As a friend of Greg Chaitin, and an avid follower and reader of his writings, one thing that strikes me is that there is very little mentioned about the 25 years or so that he spent at IBM, most of it at IBM Research. Perhaps the situation is analogous to that of Archimedes. His mathematical works are well preserved, but we don't really know the extent of his considerable practical engineering and invention.

Greg started out as a IBM Service Engineer in Argentina and I came to know him when he worked at IBM Research.

We worked on a compiler for IBM's first RISC, then called 801. It later became known as the POWER architecture.

The work he did on that project was first rate and I learned a lot from him about writing code. Some of this is described below. In addition, he used insightful algorithms. You can find a little bit about his work on the register allocator in a couple of papers listed in the references below. These papers have become the standard references whenever something describes register allocation by graph coloring, which is called Chaitin-style graph coloring.
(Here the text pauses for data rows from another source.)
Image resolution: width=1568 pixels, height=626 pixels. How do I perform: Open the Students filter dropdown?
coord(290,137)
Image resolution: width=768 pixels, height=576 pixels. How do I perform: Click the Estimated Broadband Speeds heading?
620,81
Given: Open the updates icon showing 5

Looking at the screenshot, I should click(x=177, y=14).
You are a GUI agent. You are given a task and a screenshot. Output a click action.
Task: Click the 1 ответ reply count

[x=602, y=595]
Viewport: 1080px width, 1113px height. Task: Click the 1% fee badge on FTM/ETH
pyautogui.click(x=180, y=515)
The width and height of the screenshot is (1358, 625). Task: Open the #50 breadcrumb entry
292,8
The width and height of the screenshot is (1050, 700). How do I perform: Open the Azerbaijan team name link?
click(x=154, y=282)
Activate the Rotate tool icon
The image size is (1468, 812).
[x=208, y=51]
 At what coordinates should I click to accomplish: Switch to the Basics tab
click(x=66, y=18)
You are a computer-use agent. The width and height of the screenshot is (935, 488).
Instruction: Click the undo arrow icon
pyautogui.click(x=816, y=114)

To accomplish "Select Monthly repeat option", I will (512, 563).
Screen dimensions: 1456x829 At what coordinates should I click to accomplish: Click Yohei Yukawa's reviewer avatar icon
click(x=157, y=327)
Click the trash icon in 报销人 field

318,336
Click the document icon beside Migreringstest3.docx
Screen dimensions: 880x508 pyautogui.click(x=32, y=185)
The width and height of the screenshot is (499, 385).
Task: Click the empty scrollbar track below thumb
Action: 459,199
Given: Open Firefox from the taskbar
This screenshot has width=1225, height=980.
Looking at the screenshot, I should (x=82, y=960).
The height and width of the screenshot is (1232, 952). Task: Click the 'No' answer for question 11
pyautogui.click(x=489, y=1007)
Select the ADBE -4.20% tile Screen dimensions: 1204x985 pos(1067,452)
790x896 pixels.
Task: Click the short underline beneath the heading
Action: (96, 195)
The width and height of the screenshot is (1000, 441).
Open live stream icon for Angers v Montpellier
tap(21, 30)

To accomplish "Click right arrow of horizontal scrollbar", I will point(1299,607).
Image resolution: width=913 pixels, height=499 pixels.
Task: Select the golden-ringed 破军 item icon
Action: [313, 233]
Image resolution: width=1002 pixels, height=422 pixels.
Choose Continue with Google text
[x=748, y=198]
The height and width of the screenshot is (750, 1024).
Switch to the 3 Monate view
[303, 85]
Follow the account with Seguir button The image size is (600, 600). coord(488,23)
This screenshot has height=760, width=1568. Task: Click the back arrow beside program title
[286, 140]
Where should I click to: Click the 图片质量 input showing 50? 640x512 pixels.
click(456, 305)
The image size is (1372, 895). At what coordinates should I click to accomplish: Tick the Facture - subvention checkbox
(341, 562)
The papers convey the elegance of the idea but, having studied the working code as it appeared inside the compiler, I don't think they do justice to the underlying engineering or volume of output Greg produced when I had the pleasure of working with him on that project.

It is surprising there is not more about this period in biographical or autobiographical writings, and I would like to address that here.

A little background.

I started working at IBM Research right after getting a masters' degree. Although I had worked as a programmer and written code in school and on part-time jobs, this was my first full-time job at any large company. The project I worked on was an optimizing compiler. The code was hundreds of thousands of lines long, written by maybe a dozen people over several years. This kind of scale is still true for many compilers and interpreters. The "optimizing" part of "optimizing compiler" means that clever techniques are applied to make the code run fast.

Needless to say in any such endeavor of this size there is bound to be a lot of chaos. Here is an example that I encountered in watching a bug get fixed.

Before Greg's involvement, after the input source program was parsed, information was mostly managed in expression trees. The structure for an expression node could have a number of fields.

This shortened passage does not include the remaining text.